Records contained in a dataset
#####

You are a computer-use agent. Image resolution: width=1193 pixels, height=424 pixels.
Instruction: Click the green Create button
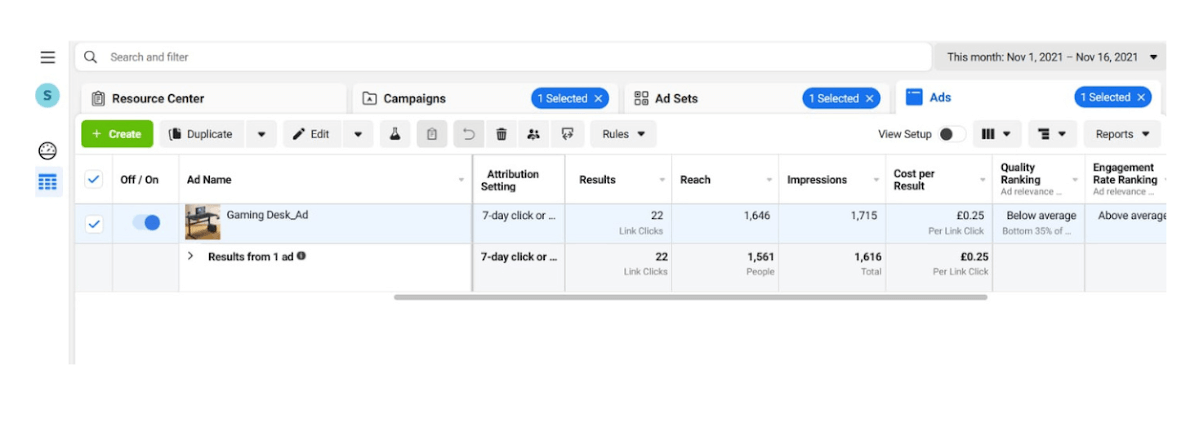pyautogui.click(x=116, y=134)
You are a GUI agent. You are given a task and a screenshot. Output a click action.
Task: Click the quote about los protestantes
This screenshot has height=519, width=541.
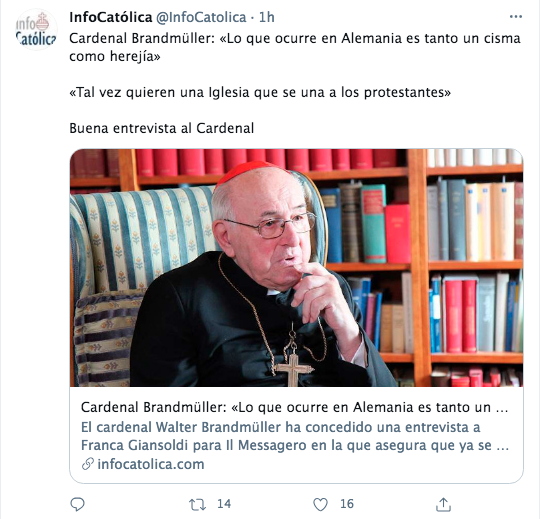pos(260,92)
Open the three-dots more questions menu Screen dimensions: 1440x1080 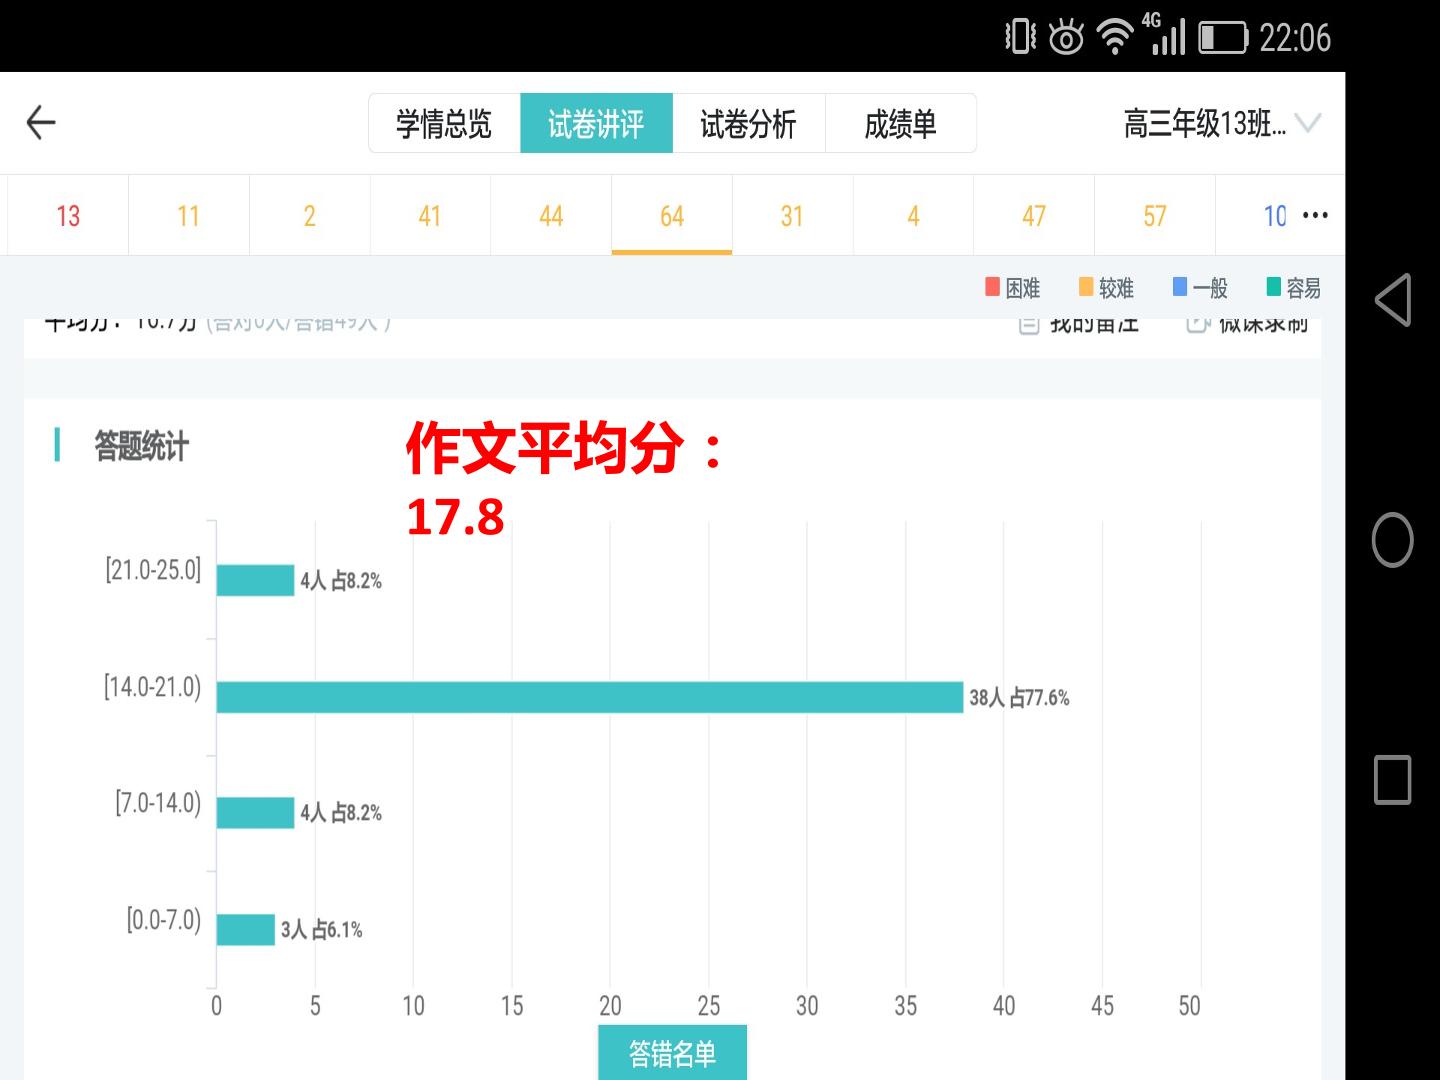(1315, 215)
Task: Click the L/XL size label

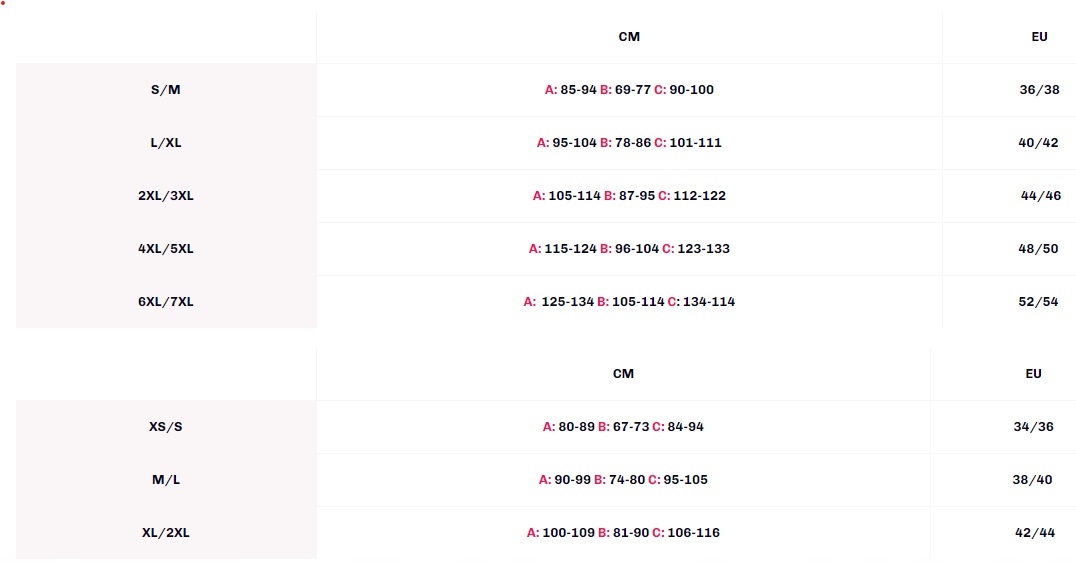Action: pyautogui.click(x=165, y=143)
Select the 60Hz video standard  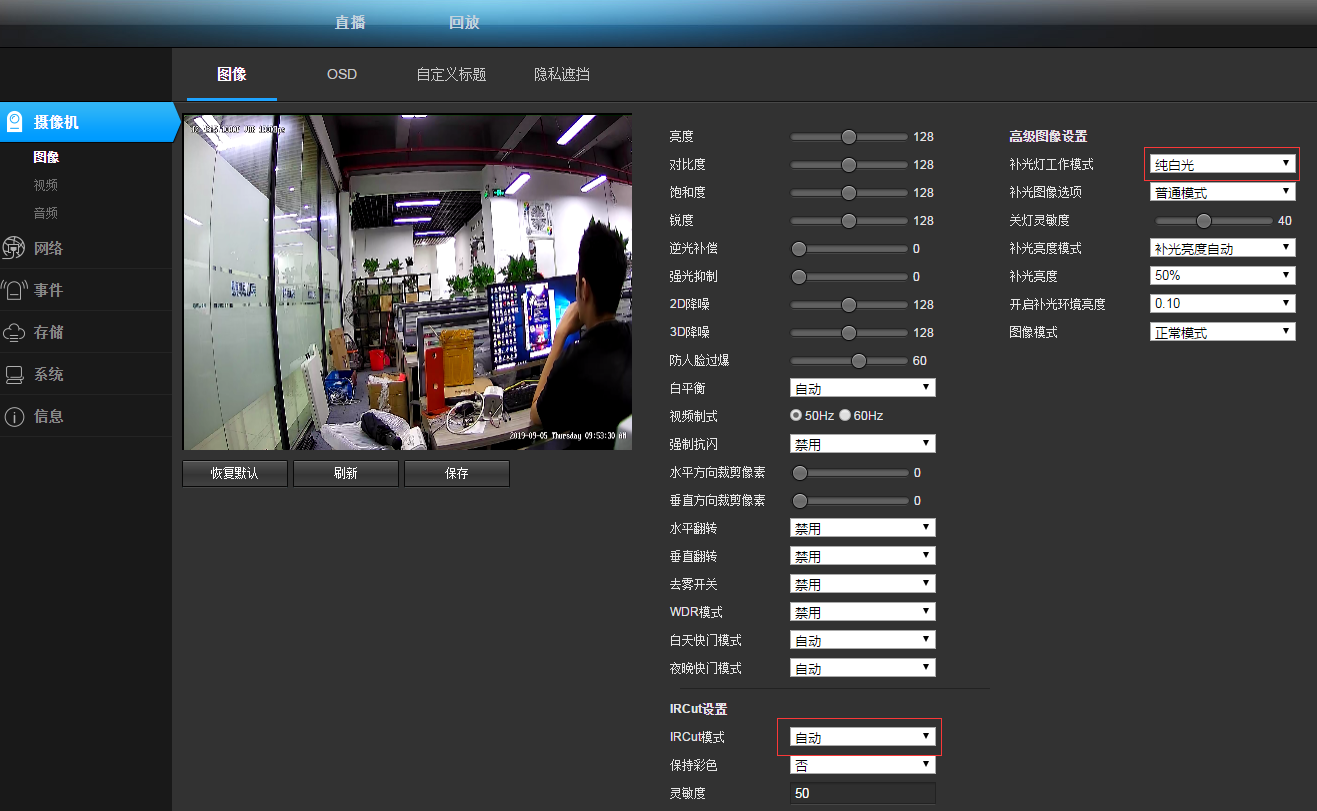click(x=844, y=415)
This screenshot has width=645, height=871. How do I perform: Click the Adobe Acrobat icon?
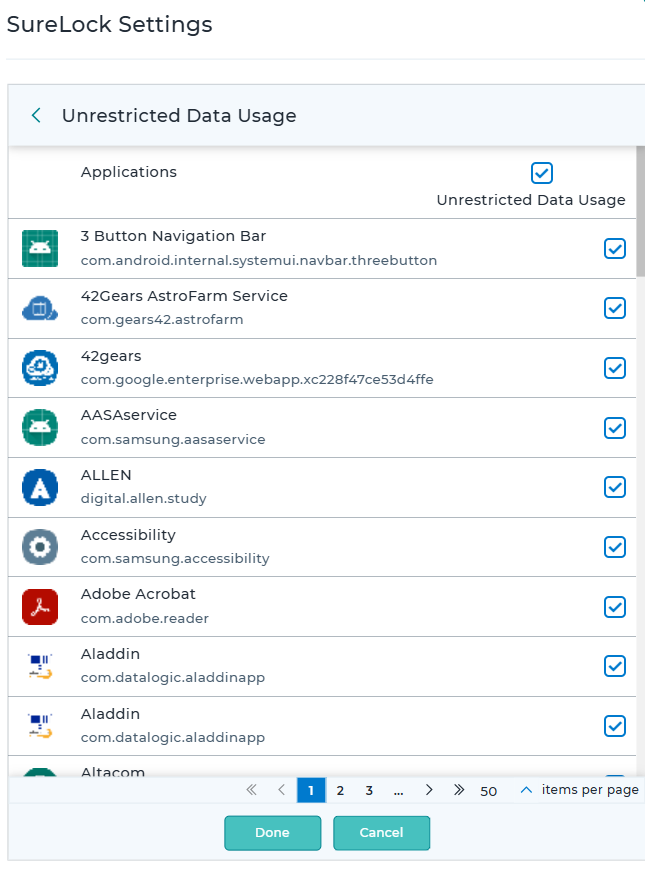tap(40, 607)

#####

INSTRUCTIONS TO FOLLOW
Determine how many lines of the data above contain the string "agent", and answer with the number only.

EXERCISE ANSWER
2